There were a number of times when emotions ran high.
Kennedy and Sanders shouted at each other after Kennedy, addressing Sanders as “Bernie,” accused the senator of taking money from pharmaceutical manufacturers. A furious Sanders acknowledged that $1.5 million of the $200 million he had received during his 2020 presidential race had come from drug companies. “I had more contributions from workers all over this country!” Sanders said angrily, adding, “Not a nickel from corporate PACs!”
At another point, Hassan broke down in tears while talking about her 36-year-old adult son, who has cerebral palsy. She said that when the first study about autism and vaccines came out — referring to research by a now-discredited doctor, Andrew Wakefield, that has been retracted and debunked — “it rocked my world.”
Her voice breaking, Hassan said not a day had gone by when she did not think about what she did when pregnant with her son that might have caused his condition. “So please do not suggest that anybody in this body of either political party doesn’t want to know what the cause of autism is,” she said.
All about vaccines
But it is Cassidy, the soft-spoken physician from Louisiana, whose decision will ultimately be critical. He opened the hearing by recounting the story of a patient who needed a liver transplant; caring for her, he said, was the “worst day of my medical career” because he knew a vaccine could have prevented her fate.
“My phone blows up with people who really follow you, and there are many who trust you more than they trust their own physician,” Cassidy told Kennedy as the hearing began. “And so the question I need to have answered is, what will you do with that trust?”

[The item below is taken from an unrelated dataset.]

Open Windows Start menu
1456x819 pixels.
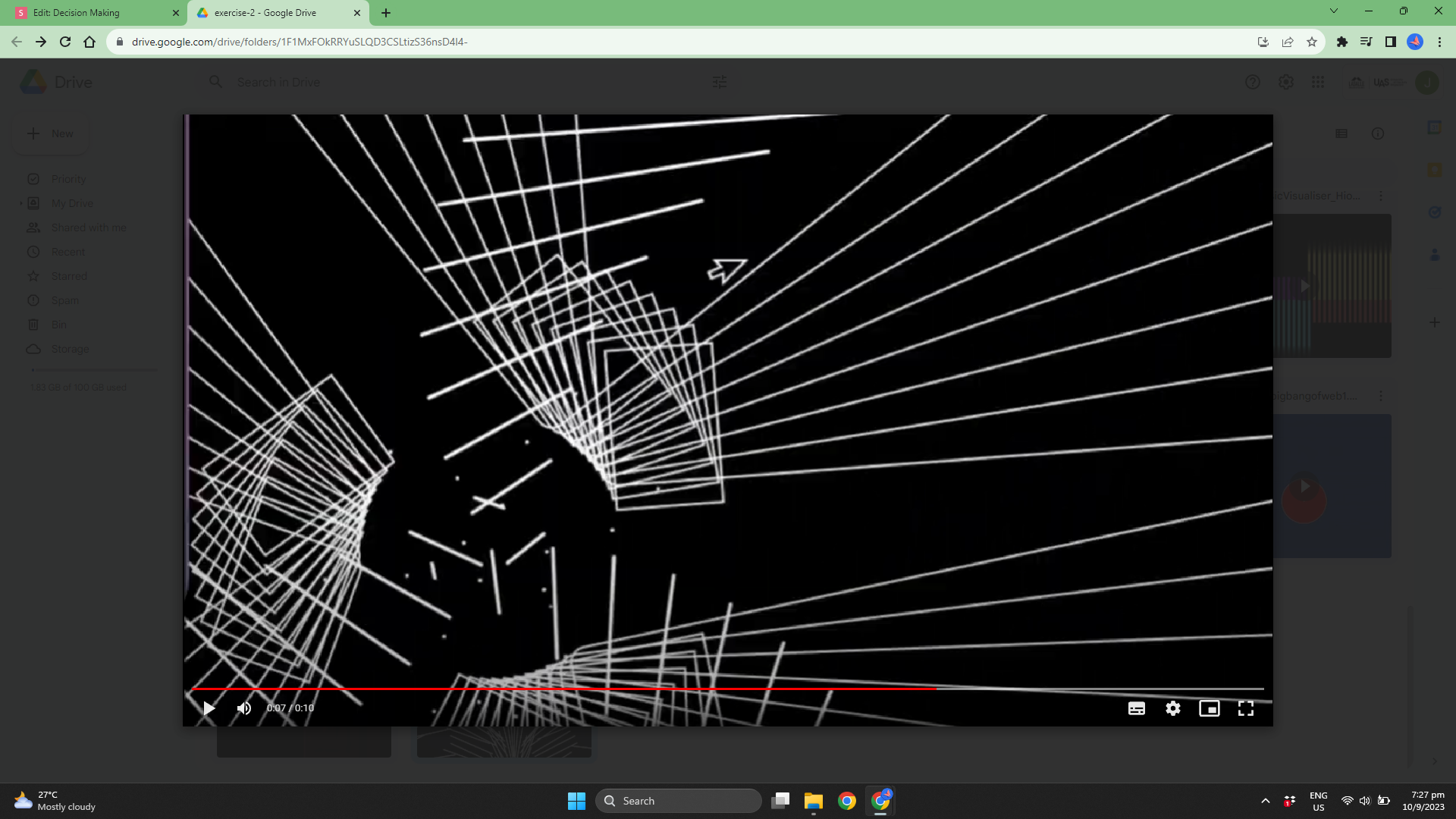coord(576,801)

The hearing made clear that Democrats believe their strongest tactic is to hammer away at Kennedy’s views on vaccination. In response to a question from Sen. Angela Alsobrooks, D-Md., who is one of two Black women on the panel, Kennedy defended his previous assertion that Black people should be on a different vaccine schedule than white people, saying there was research suggesting that Black people needed fewer antigens, the components of vaccines that provoke an immune response.

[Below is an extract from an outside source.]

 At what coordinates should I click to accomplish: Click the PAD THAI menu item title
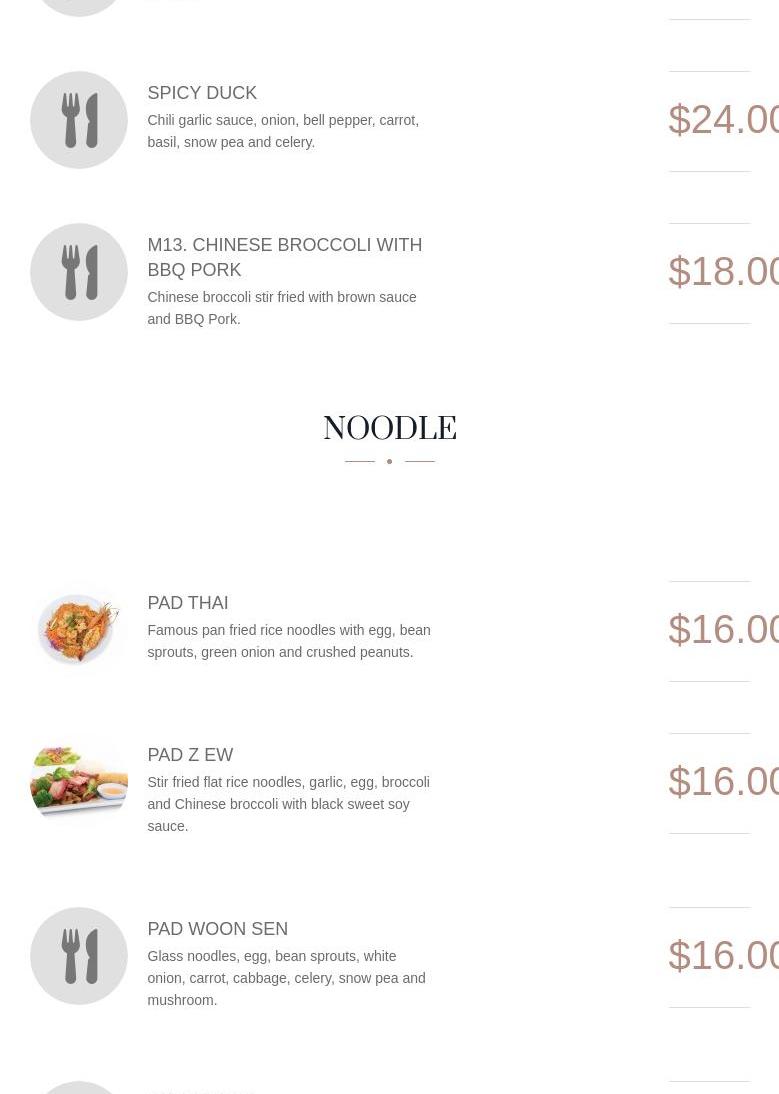tap(188, 603)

Alsobrooks cut him off. “Mr. Kennedy, with all due respect, that is so dangerous,” she said. “Your voice would be a voice that parents would listen to.”

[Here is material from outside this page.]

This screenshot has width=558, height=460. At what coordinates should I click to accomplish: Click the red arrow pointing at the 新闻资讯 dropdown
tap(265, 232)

Allies of Kennedy’s have expressed concern that the focus on vaccines could derail his confirmation; they would much rather he talk about issues that have bipartisan support, such as encouraging healthy eating and reversing the nation’s chronic disease epidemic. But Kennedy did not shy away from the vaccine debate.
His supporters were thrilled with his performance Thursday. Zen Honeycutt, the founder of Moms Across America, an advocacy group that promotes healthy eating, said Kennedy’s exchange with Sanders exposed that “corruption in the system was not just in the system,” but within Congress, too.